This is a simple demo app that embeds node-llama-cpp into an Electron.js. Think of this as a basic skeleton for how you can create your own version of LM Studio, but without having to go through some javascript compiler pain.
This is built using Electron Forge which is
usually a great way to get an Electron app up and running. However, we have to
do a few magic tricks due to requirements fro node-llama-cpp
:
- First, we have to use Electron v28 which is in beta so that the whole project can use EcmaScript Modules instead of Common JS. That's done in the project dependencies.
- Next, since we want to make life easier with React.JS, we have to get Vite working right. Electron doesn't fully support ESM in their vite plugin, so I forked it here. This is also included in the dependencies.
- Finally, make sure we leave
node-llama-cpp
as an external dependency instead of trying to compile it.
In a follow up blog post, I'll explain all these steps in depth since they were honestly a huge pain.

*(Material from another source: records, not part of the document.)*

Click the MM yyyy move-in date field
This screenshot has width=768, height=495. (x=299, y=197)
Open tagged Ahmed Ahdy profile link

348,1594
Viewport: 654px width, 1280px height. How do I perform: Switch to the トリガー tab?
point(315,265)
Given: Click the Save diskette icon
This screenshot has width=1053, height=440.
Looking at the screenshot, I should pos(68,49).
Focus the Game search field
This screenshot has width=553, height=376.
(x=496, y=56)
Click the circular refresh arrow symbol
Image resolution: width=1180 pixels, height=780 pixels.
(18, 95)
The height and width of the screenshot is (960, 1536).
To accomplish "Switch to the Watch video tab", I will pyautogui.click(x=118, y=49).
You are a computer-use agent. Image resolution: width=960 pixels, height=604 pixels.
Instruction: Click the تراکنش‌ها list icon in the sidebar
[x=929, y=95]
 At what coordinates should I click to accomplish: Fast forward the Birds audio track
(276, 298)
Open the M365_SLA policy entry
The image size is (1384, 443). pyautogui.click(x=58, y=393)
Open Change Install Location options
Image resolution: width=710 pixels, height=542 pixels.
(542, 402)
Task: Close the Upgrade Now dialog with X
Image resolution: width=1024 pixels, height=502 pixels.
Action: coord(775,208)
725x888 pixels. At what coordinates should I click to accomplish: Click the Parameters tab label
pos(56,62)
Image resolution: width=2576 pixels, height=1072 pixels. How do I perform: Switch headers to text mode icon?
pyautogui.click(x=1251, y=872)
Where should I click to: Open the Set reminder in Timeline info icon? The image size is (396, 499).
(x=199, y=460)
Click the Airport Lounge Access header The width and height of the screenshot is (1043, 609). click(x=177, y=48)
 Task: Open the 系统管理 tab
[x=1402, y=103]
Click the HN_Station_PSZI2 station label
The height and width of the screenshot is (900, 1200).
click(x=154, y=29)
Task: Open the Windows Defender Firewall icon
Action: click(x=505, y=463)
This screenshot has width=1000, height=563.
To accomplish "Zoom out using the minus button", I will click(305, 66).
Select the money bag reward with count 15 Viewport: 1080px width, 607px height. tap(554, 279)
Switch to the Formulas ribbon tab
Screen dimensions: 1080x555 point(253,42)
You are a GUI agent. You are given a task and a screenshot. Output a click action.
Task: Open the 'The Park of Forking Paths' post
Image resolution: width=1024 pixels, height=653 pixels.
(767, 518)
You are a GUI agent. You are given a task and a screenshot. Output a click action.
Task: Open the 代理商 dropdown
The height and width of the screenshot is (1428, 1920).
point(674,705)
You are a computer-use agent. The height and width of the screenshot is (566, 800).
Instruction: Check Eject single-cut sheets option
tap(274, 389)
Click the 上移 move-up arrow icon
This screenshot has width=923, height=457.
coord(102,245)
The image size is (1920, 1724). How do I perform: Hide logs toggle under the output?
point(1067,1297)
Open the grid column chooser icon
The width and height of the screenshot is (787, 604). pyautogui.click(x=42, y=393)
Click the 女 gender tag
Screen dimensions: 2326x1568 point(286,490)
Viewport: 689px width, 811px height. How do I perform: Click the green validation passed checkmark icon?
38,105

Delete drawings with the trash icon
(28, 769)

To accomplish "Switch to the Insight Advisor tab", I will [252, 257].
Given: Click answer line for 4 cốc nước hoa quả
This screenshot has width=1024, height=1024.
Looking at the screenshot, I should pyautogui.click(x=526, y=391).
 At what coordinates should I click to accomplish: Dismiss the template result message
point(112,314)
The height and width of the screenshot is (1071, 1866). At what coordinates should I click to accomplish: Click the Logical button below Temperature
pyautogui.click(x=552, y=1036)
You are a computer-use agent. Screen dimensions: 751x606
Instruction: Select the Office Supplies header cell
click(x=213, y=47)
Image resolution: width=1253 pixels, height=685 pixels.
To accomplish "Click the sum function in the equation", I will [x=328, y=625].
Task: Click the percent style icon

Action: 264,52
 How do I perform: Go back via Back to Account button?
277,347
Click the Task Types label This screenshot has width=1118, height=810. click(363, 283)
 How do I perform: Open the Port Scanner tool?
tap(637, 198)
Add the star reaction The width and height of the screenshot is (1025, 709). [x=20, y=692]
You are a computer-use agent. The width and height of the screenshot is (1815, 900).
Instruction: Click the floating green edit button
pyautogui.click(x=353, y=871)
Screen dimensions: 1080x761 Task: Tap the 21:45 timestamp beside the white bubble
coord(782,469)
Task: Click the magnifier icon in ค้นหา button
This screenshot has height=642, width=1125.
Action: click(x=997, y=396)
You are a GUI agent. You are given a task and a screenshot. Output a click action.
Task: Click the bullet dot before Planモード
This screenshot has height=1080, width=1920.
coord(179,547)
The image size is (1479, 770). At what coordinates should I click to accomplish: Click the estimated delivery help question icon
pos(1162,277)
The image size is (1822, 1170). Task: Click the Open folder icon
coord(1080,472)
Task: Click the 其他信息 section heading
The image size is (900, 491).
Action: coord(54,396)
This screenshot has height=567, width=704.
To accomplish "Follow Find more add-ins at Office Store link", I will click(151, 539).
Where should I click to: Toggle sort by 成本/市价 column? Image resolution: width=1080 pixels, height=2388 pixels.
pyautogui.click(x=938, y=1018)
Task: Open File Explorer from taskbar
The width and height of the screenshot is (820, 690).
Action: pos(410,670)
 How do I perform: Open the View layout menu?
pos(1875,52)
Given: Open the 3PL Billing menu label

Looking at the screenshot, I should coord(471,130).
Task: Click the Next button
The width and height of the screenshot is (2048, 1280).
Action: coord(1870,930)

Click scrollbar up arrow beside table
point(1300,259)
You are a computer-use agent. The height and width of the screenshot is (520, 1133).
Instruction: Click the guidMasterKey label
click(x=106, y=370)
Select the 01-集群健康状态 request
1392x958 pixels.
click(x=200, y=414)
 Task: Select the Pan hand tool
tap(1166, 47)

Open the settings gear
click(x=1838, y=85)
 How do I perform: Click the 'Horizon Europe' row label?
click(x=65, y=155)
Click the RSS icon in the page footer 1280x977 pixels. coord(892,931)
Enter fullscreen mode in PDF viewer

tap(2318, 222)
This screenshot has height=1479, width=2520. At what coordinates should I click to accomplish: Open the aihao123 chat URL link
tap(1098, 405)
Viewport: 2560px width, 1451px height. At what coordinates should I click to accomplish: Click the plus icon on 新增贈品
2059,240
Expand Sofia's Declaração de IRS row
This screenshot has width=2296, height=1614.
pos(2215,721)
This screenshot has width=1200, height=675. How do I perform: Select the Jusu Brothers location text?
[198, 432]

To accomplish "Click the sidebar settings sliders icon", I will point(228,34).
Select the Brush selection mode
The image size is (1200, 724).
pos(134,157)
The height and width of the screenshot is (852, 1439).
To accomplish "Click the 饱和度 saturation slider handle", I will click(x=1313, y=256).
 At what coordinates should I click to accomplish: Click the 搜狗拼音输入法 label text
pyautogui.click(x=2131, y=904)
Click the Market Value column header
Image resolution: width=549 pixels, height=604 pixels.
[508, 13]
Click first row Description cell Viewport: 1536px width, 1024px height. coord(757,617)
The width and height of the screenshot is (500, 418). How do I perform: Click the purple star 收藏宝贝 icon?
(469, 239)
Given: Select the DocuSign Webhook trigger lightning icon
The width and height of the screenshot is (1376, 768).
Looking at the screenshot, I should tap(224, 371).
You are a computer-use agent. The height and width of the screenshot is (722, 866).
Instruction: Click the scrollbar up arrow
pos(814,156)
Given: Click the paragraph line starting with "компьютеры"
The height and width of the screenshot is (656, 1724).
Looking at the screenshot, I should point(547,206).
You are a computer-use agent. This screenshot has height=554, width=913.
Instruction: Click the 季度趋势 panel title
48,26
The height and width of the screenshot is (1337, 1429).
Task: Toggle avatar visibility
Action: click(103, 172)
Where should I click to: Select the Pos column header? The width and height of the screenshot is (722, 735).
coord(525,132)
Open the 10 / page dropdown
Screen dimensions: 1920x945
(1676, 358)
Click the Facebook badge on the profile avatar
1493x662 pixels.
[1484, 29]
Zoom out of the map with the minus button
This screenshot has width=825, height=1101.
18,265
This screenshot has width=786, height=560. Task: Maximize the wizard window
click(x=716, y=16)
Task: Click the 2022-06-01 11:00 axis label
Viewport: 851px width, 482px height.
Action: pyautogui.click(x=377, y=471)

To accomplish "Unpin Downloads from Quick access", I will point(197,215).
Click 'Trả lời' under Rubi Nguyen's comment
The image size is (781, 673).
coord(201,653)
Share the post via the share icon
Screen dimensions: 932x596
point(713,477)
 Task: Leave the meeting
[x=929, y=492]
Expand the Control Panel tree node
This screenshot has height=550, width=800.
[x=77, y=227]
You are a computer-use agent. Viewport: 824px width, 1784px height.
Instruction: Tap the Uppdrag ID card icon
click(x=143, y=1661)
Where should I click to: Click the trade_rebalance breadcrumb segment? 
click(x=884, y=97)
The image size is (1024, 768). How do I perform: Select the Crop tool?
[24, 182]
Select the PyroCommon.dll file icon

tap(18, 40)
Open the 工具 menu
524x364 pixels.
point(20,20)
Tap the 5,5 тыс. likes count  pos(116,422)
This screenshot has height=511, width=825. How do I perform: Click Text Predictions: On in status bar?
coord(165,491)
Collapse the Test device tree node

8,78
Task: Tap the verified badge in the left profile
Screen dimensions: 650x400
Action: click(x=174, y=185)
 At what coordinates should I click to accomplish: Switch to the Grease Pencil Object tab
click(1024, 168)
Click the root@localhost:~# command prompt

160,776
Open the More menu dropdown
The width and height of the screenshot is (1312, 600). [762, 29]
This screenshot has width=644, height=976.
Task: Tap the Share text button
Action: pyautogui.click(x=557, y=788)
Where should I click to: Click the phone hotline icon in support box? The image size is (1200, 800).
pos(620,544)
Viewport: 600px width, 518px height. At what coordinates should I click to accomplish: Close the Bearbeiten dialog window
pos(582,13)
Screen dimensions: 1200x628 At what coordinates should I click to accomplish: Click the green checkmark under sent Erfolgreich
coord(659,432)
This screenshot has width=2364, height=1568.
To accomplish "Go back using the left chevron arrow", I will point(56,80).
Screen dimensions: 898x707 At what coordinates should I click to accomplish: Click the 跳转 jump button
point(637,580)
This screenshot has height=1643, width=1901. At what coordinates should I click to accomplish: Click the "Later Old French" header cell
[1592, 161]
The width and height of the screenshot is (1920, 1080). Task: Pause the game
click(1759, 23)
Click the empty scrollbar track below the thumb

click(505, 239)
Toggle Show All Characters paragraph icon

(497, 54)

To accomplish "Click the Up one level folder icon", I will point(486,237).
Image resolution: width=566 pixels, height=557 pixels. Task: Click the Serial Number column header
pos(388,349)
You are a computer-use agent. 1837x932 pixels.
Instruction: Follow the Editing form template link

To run llama-cpp-python with a vision model, we can do the following:
python -m llama_cpp.server \
--model ~/.cache/lm-studio/models/mys/ggml_llava-v1.5-7b/ggml-model-q5_k.gguf \
--model_alias llava-1.5 \
--clip_model_path ~/.cache/lm-studio/models/mys/ggml_llava-v1.5-7b/mmproj-model-f16.gguf \
--chat_format llava-1-5 \
--n_gpu_layers 1
NOTE: If you're running on an M2, the latest version of llama-cpp-python
might be a pain to install. See this
issue for some fixes.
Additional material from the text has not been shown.